Another View: NH needs more sensible drug laws, not a new prison
Until 2009, New York had among the strictest drug laws in the nation. These so-called Rockefeller laws provided mandatory minimum 15-year prison sentences for various drug possession convictions. In 2009 the governor and legislature repealed most of these laws. The state began sentencing addicts who commit crimes to treatment instead of to prison. And what happened? The state has so far reduced its prison population by 20 percent! New York now has vacant prisons for sale.
Before we spend $38 million for a new prison, we should consider what potentially greater dividends we will reap by investing more money into community corrections. I speak of halfway houses, sober houses, substance abuse treatment centers, day reporting centers, restorative justice centers and other programs, plus the case managers and probation officers needed to supervise additional offenders in the community.
The words rehabilitation and prison are mutually exclusive.

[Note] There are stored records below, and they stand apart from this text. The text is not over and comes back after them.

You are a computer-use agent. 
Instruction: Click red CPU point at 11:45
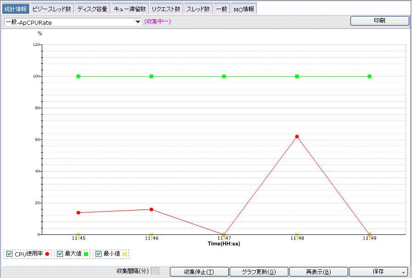click(79, 213)
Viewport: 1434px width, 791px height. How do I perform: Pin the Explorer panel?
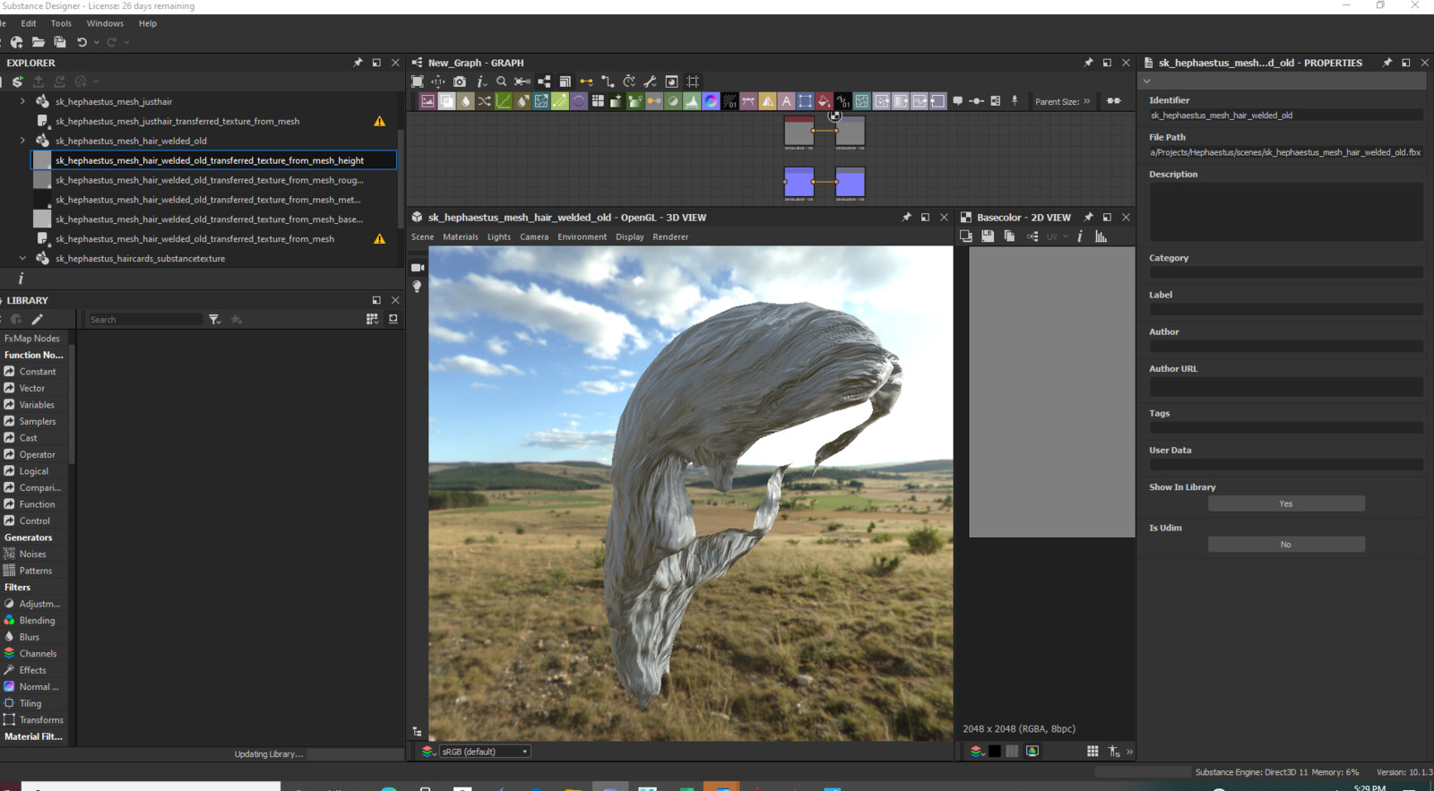(x=358, y=63)
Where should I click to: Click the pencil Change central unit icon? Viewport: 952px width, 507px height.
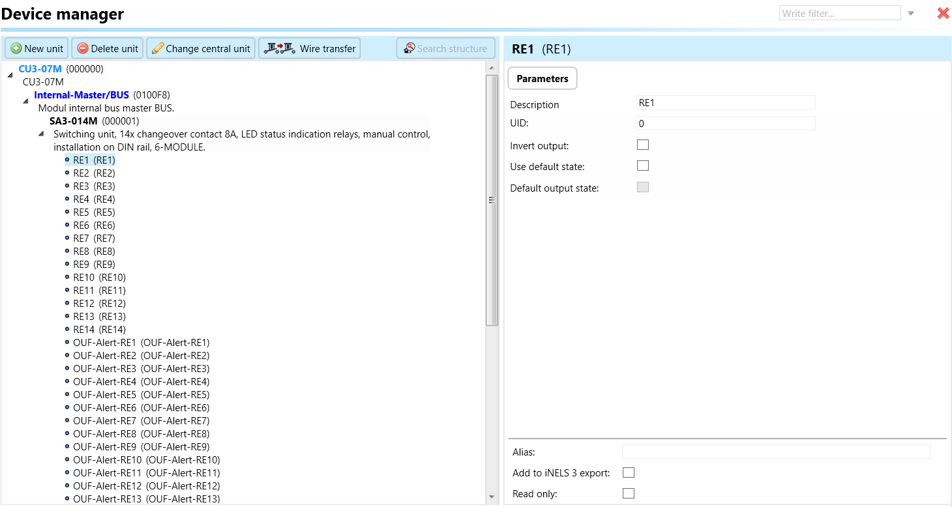click(x=157, y=48)
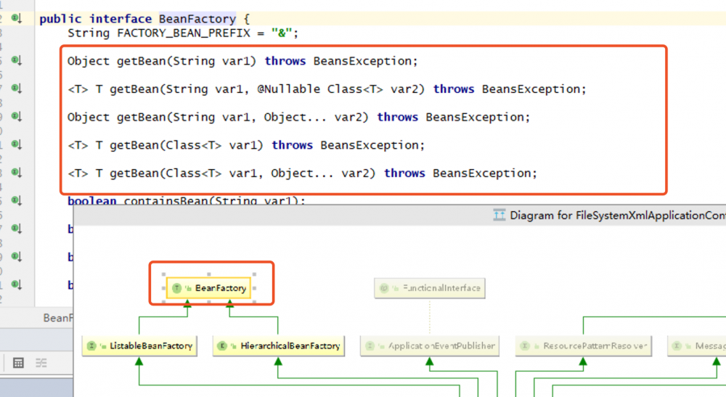
Task: Open the table view icon in bottom left
Action: (19, 363)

If they were not, New Hampshire's recidivism rate would not be above 45 percent. Prison is the last place to try and rehabilitate someone. Prison should be the punishment of last resort, reserved for offenders who present the greatest danger to society. All others should be sanctioned in the community.

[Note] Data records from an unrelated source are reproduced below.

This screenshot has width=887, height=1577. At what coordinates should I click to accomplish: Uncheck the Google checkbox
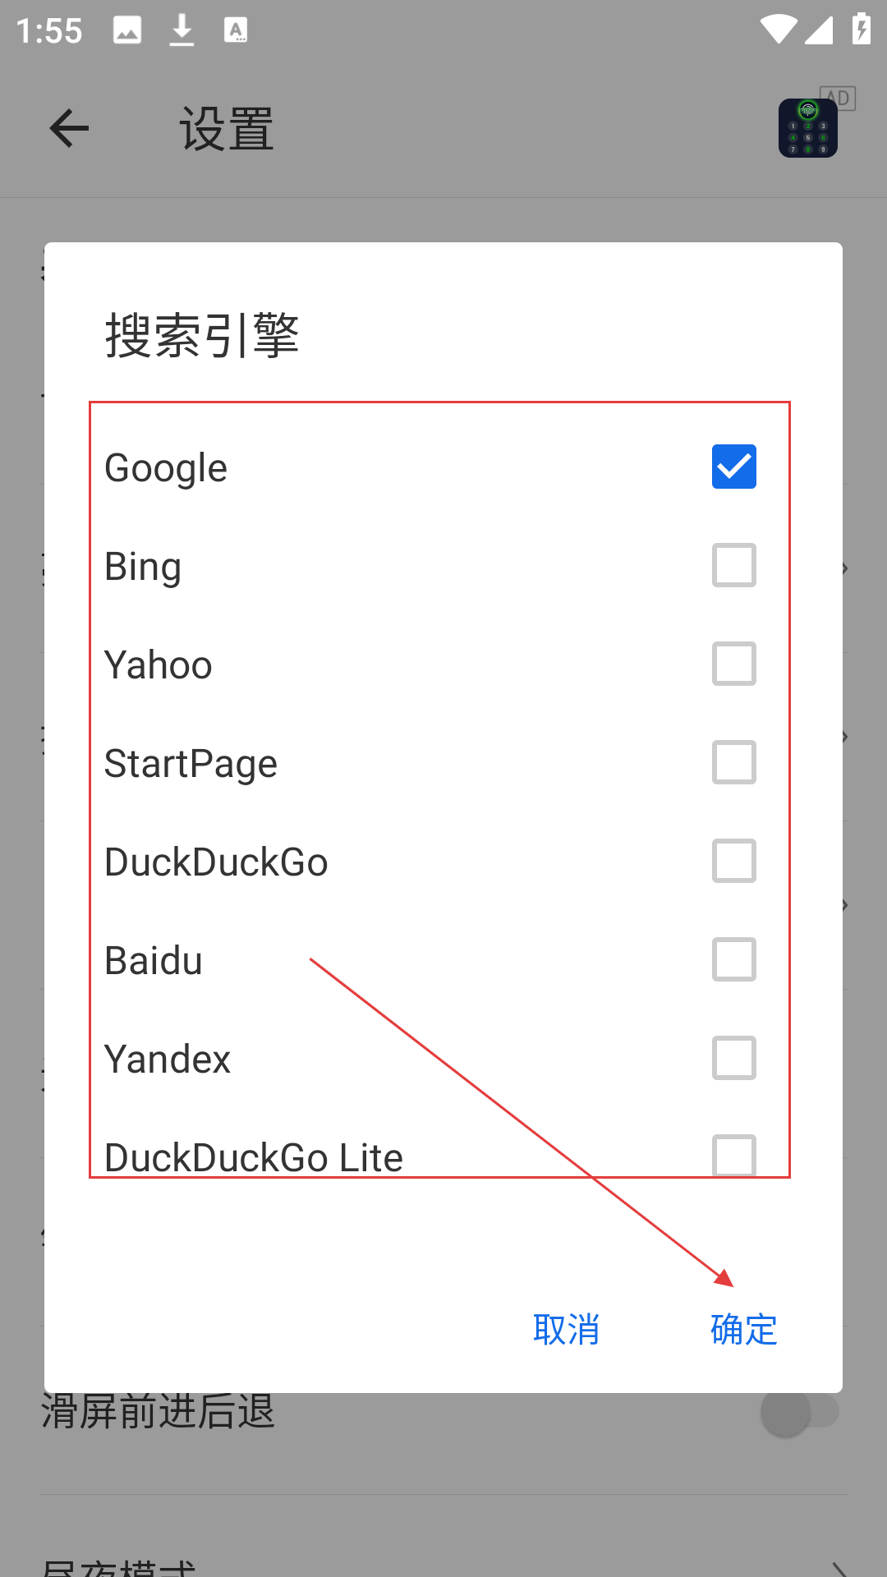[x=734, y=467]
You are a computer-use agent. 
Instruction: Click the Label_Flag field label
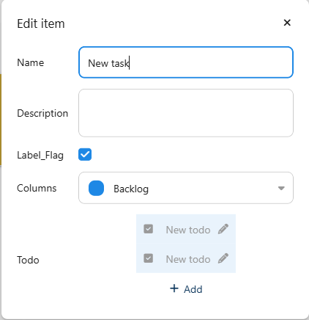tap(40, 156)
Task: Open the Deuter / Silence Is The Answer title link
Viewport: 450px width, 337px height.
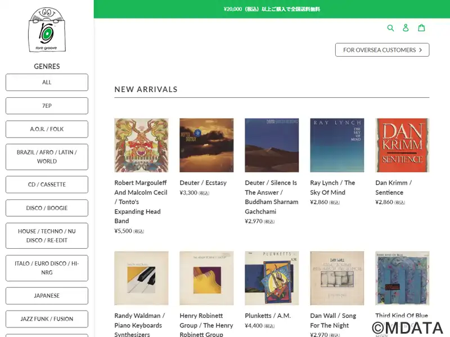Action: coord(271,197)
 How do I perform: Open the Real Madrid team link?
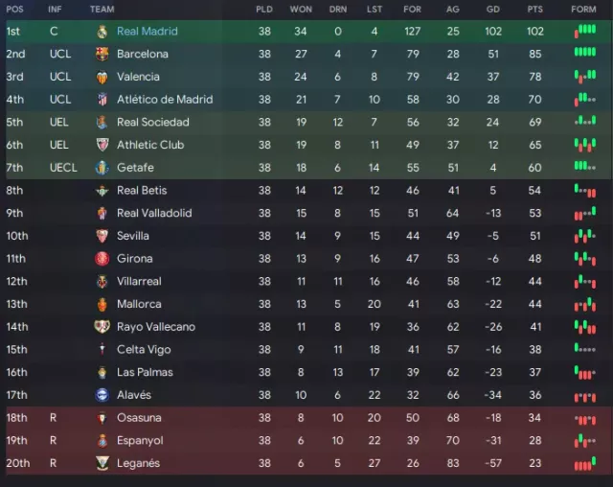click(147, 32)
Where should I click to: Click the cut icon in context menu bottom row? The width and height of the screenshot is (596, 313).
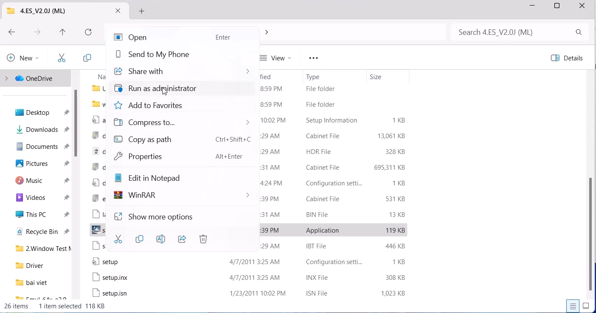(x=118, y=239)
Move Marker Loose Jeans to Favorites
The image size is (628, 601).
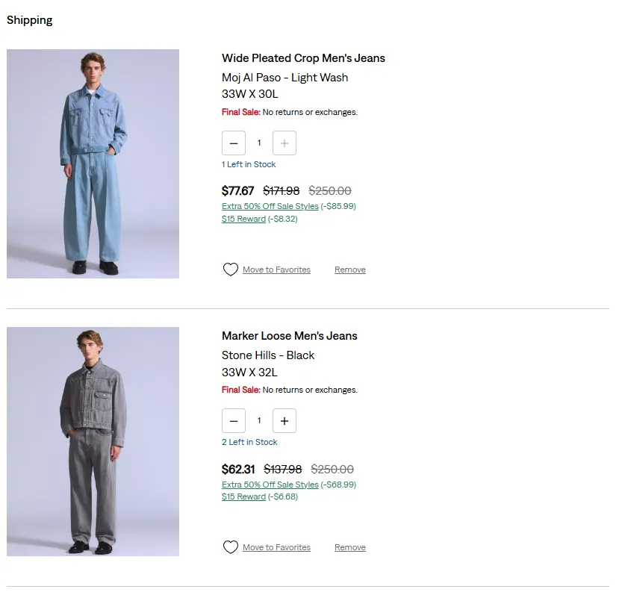pos(276,547)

If properly funded and staffed, community corrections programs can be very effective. Just think about it: offenders under community supervision must succeed in society, not inside the artificial environment of a prison.
The time has come for New Hampshire's political and criminal justice leadership to admit that our current system clearly is not working. The achievement of New York State provides a verifiable blueprint for a bold new direction in the Granite State. It is time that our leaders display the courage to take our state in a new direction.
John F. Eckert of Strafford is the former executive assistant to the New Hampshire Adult Parole Board.